This is a bad lawsuit. Like many lawsuits from the right, it is partly for show, to look strong in standing up to the other side. Warren gave a press conference talking about how DeSantis abused his power and acted undemocratically in removing a twice-elected official who received more votes in Hillsborough County than DeSantis had. That rhetoric does not differ from Republican cries during Trump's impeachments. It seems to me there are two problems with the suit, at least in federal court.
The First Amendment claim fails under Garcetti and the patronage cases. Accepting that DeSantis retaliated for Warren's expression and nothing he did in office, Warren is a policymaking official and he spoke as part of his formal job duties; the First Amendment does not protect such speech from employment consequences.
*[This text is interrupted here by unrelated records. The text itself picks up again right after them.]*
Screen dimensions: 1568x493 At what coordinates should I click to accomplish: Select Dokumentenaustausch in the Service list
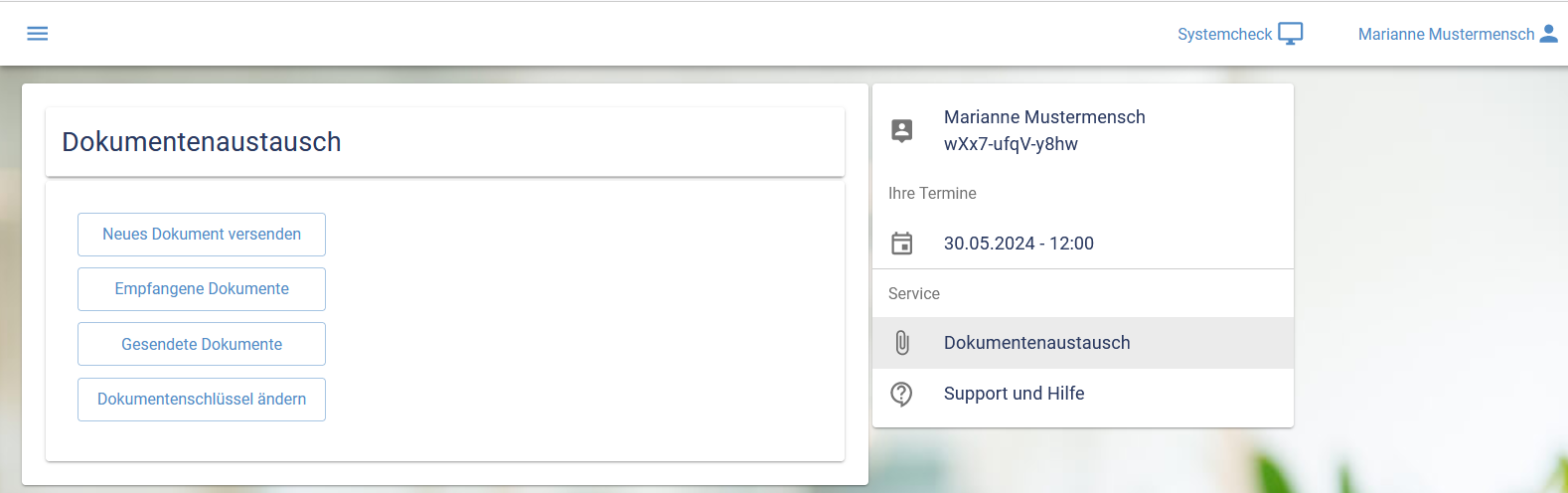click(x=1036, y=343)
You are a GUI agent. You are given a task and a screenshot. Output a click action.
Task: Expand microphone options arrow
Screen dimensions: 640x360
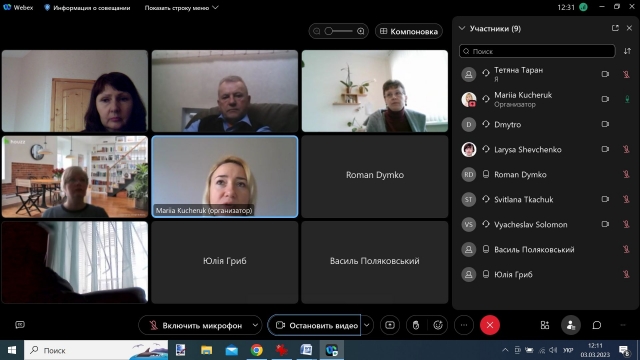click(x=255, y=325)
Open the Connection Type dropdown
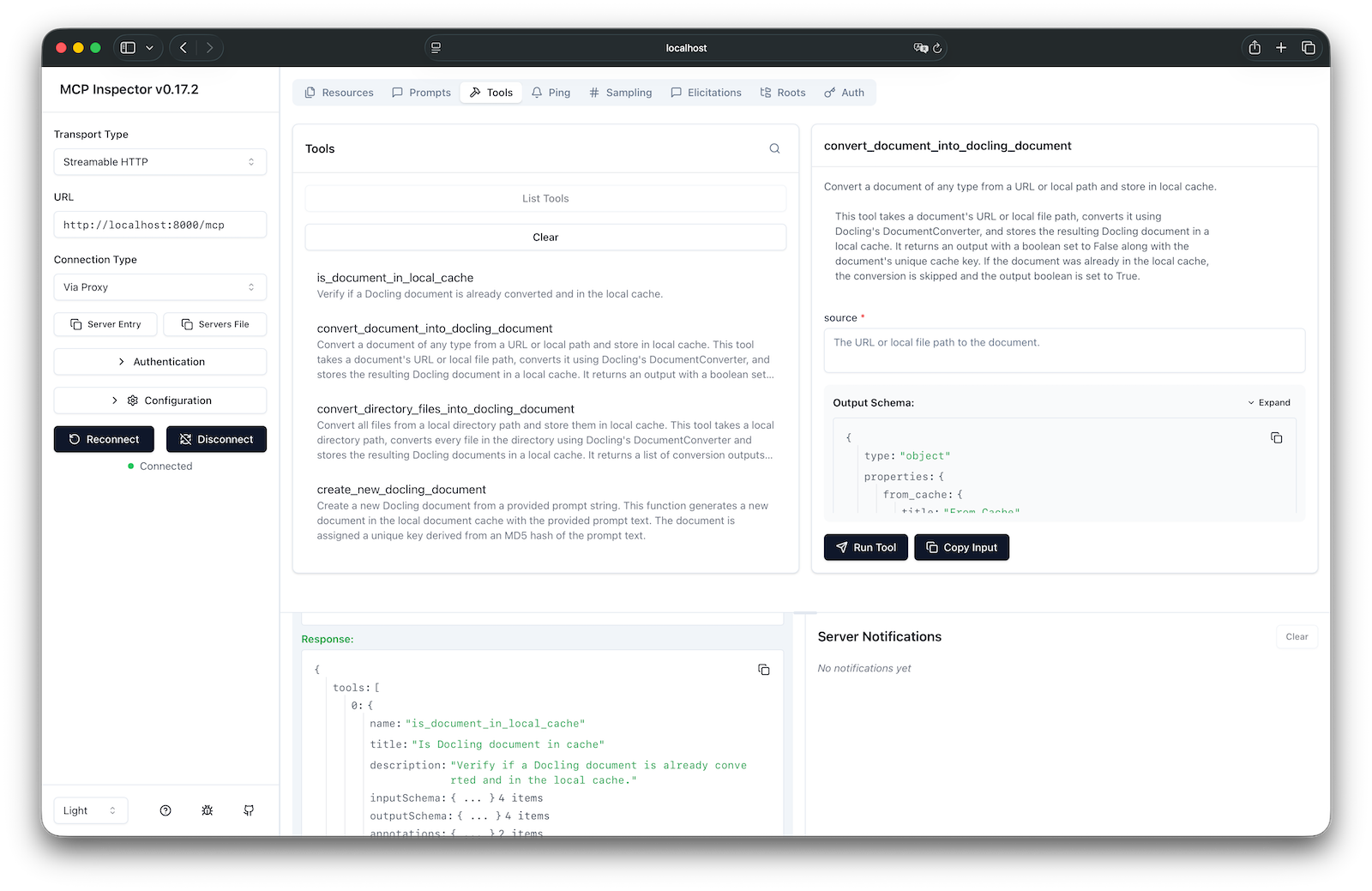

DeSantis is not Warren's "boss" and that Warren owes his job to the county voters and not to DeSantis or anyone under DeSantis' control. But DeSantis enjoys a (limited) supervisory role over Warren. Job-related speech--a promise as to how he intends to perform his official functions--is not protected as a basis for suspension if it constitutes misfeasance, neglect of duty, or incompetence. If a policy-level employee can be fired for cause for job-related speech without First Amendment recourse, a person can be suspended for job-related speech that provides a legal basis for removal without First Amendment recourse.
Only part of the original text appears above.